Full length evening dress in four parts. Undergarments include two items: a basic black silk petticoat and an upper black silk slip, the latter with two bands of ruffles. The lace dress is in two parts: a bodice and a skirt. The black, high-necked bodice is constructed of silk organza to which guipure lace has been extensively applied. The bodice has long puffed sleeves, gathered on the forearm to form a wide band of lace and ribbon at the wrist. The skirt is constructed of the same black fabric with descending bands of gathered black silk ribbon, used as ornamentation. The skirt also features a long train. Apart from the donor information about its provenance, the style of the dress can confidently be dated to the period 1900-1910. The dress was made and worn to civic functions by Mrs Lily Wishart, Mayoress of Kew in 1906-7. Earlier items belonging to William and Lily Wishart entered the collection as early as 2002. The dress was donated by a descendant of a friend of Lily Wishart in 2020. The photograph of the dress and its components attached to the record needed to be digitally enhanced so that details of the dress could be viewed online. In reality, the fabrics of the dress are an intense black. A physical assessment of the dress is included in the condition report.

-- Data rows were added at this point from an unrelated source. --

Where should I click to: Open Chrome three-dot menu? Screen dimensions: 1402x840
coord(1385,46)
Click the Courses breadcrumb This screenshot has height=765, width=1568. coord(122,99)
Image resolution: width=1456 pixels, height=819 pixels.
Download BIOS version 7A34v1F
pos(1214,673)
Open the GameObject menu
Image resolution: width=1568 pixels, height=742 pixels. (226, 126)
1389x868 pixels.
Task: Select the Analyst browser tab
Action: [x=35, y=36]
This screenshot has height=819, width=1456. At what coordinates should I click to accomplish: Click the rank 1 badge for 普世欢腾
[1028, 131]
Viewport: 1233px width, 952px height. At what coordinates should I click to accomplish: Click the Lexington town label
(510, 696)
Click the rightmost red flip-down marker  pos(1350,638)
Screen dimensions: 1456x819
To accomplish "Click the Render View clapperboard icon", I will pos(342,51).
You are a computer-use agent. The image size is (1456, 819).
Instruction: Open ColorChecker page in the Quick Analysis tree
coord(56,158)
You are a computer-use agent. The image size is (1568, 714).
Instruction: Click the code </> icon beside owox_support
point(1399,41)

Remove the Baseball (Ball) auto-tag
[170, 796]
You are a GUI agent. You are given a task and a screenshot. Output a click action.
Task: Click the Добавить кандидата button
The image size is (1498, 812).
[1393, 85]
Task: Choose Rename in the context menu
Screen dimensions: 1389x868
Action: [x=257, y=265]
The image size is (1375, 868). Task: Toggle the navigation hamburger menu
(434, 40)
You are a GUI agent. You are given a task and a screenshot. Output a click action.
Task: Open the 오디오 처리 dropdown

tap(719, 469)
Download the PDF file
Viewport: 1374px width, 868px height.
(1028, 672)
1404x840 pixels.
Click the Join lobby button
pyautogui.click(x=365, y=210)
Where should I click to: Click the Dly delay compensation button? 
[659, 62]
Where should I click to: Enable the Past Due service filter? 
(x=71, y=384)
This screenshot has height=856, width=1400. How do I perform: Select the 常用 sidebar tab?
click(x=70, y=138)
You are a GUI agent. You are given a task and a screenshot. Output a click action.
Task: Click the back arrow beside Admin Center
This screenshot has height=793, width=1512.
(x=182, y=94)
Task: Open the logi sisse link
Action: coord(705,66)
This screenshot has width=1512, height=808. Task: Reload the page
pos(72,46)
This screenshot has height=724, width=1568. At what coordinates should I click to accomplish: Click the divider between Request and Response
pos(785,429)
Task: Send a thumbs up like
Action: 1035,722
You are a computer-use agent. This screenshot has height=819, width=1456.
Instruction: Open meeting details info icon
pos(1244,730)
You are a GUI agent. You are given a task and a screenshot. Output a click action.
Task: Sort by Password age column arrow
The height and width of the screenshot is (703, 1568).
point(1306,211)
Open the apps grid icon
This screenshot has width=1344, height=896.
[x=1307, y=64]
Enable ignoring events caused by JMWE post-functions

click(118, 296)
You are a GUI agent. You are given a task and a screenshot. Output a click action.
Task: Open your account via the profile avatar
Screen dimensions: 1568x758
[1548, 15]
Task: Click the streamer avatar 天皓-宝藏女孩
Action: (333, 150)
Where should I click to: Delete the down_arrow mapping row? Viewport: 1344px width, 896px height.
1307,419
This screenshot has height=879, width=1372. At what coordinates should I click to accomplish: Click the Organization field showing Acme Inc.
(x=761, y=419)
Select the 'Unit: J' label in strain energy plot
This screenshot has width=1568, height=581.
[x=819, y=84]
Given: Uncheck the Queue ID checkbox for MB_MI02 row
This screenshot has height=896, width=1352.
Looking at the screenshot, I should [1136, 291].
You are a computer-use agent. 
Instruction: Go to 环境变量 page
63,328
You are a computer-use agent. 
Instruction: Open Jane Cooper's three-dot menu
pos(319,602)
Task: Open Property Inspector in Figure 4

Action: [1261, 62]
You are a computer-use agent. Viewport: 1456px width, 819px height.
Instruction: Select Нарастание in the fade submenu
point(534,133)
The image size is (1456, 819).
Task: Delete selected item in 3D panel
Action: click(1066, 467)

Lily and William Wishart lived during this period in 'Noranook', Fernhurst grove, Kew. There are numerous contemporary accounts of the social and civic activities of Lily Wishart as mayoress of Kew.
In a description of a 'Mayoral At Home' in the Kew Recreation Hall, a report in The Australasian (10 Aug 1907, p.46) described the event thus:
MAYORAL AT HOME
In the Kew Recreation-hall on Thursday evening the Mayor and Mrs. W. Wishart gave an at home to between two and three hundred guests. ... Prior to the musical programme, the mayor and mayoress held a reception, standing on a dais at one side of the room. Mrs. Wishart was gowned in black glace silk, trimmed with handsome lace applique, and she wore a cream Maltese lace scarf over her shoulders, and held a bouquet of cardinal carnations.' This may be the dress in the collection.
Another interesting and relevant report is an account in The Argus (19 March 1907, p.6):
'WOMEN'S WORK EXHIBITION
The mayoress of Kew (Mrs. W. Wishart) invited the ladies of the district to meet in the mayor's room, town-hall, Kew, at half past 3 o'clock tomorrow afternoon, to consider steps to be taken locally in support of the proposed Exhibition of Women's Work.'
The dress is locally significant as the work of a skilled home-dressmaker in Kew, who was also a leading civic figure in the municipality. One tends to think of amateur dressmakers as women who could not afford to purchase clothes from a retailer. Clearly, 'women's work' and the skills that educated and wealthy women acquired in the period allowed them to fashion their own garments.